Role of Oxidative Stress, Apoptosis and Autophagy in Cadmium-induced Renal Injury in Rats: Renoprotective Effect of Ghrelin

Background: Kidney diseases are one of the most common disorders of the modern life. Cadmium (Cd)-induced kidney damage is a common cause of chronic renal failure. Several mechanisms have been postulated to explain the mechanisms underlying Cd induced renal injury such as oxidative stress, apoptosis and autophagy.

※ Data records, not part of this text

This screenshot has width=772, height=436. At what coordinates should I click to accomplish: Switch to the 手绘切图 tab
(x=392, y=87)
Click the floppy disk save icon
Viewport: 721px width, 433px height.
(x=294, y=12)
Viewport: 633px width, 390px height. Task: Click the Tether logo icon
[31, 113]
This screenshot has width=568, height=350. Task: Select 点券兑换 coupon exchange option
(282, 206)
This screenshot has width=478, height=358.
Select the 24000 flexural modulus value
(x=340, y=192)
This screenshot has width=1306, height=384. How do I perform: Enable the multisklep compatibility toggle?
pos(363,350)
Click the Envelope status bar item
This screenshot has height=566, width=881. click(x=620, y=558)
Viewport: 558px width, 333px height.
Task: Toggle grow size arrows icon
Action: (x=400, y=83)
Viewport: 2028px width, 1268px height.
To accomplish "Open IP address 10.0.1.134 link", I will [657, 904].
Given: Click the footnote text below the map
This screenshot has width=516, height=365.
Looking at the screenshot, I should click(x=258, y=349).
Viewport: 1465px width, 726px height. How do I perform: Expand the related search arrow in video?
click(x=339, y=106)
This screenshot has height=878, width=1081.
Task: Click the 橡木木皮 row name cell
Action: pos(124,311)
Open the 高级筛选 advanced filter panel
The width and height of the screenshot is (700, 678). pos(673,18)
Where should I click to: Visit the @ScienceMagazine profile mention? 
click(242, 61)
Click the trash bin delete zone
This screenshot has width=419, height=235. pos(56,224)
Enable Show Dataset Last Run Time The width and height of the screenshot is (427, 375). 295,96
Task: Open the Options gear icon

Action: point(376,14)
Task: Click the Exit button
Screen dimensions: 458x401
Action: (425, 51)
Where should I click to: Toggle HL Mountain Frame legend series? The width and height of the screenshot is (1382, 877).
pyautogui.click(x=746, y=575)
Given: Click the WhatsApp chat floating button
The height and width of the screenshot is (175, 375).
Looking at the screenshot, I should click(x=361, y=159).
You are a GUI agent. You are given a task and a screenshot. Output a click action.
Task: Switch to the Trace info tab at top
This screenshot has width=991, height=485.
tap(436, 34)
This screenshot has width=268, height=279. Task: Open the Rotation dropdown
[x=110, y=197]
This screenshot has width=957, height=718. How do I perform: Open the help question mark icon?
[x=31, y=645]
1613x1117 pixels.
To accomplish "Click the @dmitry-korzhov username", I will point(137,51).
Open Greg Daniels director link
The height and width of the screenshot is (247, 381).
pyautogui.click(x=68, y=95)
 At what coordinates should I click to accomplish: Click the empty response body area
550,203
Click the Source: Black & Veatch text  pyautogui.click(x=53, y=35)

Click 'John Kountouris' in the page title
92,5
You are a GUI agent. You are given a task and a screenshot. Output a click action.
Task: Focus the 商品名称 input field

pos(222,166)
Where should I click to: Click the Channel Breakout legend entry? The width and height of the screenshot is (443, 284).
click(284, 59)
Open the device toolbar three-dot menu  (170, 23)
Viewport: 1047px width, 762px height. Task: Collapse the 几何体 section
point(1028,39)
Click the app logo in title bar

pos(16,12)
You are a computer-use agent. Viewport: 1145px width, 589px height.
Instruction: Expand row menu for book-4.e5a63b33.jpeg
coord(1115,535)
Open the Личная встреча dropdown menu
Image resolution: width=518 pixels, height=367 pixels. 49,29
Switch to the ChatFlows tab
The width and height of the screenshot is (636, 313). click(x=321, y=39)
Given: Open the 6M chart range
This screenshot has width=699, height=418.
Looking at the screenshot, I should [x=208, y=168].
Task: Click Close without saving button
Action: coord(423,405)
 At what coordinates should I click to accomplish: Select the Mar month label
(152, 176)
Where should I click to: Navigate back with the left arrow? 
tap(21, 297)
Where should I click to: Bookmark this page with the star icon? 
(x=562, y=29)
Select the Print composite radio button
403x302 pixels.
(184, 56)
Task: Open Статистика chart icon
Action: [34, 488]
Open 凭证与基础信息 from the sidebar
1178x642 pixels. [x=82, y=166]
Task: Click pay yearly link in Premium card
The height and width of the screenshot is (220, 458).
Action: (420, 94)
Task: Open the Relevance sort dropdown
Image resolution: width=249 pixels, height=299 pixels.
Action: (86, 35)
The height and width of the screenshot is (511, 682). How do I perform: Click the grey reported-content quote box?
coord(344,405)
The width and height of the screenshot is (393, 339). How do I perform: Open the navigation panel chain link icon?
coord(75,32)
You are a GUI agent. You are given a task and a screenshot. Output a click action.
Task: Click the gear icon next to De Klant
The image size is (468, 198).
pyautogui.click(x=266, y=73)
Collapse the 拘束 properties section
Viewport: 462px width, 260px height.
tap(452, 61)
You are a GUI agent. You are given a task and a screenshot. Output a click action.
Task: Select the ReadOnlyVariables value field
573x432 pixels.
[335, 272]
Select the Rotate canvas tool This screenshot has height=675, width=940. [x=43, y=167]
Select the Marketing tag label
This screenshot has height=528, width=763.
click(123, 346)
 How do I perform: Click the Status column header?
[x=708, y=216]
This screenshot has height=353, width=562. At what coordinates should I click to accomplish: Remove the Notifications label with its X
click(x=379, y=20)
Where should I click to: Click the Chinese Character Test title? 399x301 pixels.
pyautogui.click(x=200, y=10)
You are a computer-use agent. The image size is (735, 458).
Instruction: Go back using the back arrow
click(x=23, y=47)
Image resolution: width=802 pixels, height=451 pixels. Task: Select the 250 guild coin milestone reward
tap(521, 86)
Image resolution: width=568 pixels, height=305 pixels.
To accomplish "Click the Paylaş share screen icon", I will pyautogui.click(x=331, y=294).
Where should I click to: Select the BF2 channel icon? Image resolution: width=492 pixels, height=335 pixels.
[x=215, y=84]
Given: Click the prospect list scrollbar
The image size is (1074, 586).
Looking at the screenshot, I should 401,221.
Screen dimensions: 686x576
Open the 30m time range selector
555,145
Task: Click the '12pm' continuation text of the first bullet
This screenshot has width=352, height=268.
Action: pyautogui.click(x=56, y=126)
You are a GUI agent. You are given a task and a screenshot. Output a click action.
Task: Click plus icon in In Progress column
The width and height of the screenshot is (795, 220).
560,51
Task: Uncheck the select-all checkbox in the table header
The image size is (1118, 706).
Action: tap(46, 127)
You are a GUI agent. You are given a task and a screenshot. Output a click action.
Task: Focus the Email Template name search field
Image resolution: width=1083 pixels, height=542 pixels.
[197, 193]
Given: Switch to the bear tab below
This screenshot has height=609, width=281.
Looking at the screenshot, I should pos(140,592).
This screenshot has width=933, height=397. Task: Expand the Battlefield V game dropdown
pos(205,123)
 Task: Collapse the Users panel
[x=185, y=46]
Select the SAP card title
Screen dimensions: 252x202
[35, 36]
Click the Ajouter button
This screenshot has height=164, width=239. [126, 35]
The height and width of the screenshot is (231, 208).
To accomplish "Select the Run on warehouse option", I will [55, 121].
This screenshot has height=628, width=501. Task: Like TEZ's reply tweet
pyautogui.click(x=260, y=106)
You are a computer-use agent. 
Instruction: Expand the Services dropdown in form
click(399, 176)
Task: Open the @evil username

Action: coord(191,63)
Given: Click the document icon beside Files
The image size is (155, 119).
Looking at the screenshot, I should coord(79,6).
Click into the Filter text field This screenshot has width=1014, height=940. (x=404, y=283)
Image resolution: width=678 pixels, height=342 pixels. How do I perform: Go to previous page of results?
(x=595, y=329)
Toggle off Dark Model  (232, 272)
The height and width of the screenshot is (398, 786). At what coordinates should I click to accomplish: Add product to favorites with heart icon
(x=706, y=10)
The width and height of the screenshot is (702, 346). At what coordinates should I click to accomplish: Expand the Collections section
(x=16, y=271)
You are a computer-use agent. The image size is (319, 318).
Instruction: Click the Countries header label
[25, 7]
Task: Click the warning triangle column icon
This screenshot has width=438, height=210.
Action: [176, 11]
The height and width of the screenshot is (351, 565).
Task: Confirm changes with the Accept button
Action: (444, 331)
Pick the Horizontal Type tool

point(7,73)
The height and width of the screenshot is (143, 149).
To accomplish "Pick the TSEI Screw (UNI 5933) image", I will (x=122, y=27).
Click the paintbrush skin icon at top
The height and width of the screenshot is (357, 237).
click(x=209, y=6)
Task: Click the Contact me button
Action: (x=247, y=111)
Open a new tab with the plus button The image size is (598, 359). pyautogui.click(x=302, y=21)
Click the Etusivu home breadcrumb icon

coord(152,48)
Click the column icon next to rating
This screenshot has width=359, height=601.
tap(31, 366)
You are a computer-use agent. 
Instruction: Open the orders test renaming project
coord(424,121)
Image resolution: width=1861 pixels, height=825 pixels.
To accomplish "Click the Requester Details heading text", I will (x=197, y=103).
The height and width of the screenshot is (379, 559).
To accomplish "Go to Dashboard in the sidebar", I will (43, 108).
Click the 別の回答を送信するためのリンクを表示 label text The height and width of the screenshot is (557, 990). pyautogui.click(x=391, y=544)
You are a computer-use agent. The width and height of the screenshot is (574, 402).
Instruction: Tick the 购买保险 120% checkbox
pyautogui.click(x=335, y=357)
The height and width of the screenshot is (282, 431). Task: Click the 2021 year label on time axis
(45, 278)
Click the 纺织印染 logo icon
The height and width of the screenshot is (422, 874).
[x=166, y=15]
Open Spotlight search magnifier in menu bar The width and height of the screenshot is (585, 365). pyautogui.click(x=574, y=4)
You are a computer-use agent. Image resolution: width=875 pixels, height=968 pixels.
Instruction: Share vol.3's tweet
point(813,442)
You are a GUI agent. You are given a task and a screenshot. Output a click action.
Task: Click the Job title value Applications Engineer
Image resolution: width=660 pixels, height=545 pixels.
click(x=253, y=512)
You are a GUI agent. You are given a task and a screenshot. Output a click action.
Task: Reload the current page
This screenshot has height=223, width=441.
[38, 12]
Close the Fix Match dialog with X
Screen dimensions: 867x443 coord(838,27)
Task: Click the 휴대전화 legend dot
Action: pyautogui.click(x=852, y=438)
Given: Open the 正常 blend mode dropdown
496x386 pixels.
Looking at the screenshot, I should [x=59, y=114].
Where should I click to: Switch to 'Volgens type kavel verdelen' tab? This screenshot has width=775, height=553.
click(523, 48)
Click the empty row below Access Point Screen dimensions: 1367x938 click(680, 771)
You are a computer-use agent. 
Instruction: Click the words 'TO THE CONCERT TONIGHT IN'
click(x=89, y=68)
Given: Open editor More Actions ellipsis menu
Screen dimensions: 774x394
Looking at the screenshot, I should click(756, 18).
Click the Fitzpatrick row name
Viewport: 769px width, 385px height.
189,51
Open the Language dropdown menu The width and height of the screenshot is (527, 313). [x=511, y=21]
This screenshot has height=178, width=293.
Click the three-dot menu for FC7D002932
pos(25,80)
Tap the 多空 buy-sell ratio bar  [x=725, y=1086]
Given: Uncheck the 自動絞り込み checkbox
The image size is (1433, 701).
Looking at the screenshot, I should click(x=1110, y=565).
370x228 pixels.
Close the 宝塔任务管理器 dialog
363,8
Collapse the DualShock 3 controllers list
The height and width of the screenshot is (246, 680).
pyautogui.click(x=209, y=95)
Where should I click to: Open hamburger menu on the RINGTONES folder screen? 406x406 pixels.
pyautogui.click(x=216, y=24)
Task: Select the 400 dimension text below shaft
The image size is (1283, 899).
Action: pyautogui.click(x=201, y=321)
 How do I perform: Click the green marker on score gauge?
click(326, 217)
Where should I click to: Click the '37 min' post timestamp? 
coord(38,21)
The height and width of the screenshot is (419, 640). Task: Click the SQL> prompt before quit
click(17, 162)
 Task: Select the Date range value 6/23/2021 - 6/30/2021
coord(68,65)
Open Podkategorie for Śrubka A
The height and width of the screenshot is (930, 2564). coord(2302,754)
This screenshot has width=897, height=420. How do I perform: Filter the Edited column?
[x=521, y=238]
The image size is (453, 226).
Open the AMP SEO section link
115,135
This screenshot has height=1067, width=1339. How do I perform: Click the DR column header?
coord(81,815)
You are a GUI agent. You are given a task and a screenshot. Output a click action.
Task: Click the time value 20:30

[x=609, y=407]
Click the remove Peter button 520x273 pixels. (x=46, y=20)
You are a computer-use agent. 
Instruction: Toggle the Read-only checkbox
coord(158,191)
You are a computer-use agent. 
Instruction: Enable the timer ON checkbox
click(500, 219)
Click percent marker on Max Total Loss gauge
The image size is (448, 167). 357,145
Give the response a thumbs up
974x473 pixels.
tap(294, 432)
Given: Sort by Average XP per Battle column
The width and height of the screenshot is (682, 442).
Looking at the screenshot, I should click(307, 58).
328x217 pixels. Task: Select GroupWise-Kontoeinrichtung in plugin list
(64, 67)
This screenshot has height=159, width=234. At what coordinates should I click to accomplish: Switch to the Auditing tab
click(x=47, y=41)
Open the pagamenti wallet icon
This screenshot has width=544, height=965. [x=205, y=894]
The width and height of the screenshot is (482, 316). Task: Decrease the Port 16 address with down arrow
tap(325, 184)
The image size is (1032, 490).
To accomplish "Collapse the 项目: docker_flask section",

The aim of the present study was to examine the effect of ghrelin(AG) on renal damage induced by Cd and possible mechanisms Methods: Thirty male Sprague Dawley rats were subdivided into 3 equal groups; Group I (control) the vehicle control, Group II (Cd) group in which rats were subjected to 5 mg Cd/Kg/d via gastric gavage for 4 weeks, Group III (AG) as group II but rats were treated with 3 nmol of ghrelin/animal per day via subcutaneously route for 4 weeks. By the end of experiment, serum levels of creatinine ,Na+ and K, the levels of lipid peroxidations marker (MDA) and antioxidants (GSH) in kidney tissues, kidney injury molecule-1 (Kim-1) in urine and the expression of caspase-3 and LC3 in kidney tissues were measured. Results: Cd administration caused significant increase in serum creatinine and k, urine KIM1 with significant increase in kidney tissues LC3, caspase 3 and MDA that was concomitant with a significant decrease in GSH in (p< 0.05). Administration of AG with Cd caused significant improvement in the studied parameters. Conclusion: we concluded that AG attenuates the renal injury induced by cadmium, which might be due to attenuation of apoptosis, oxidative stress and autophagic process in kidney tissues.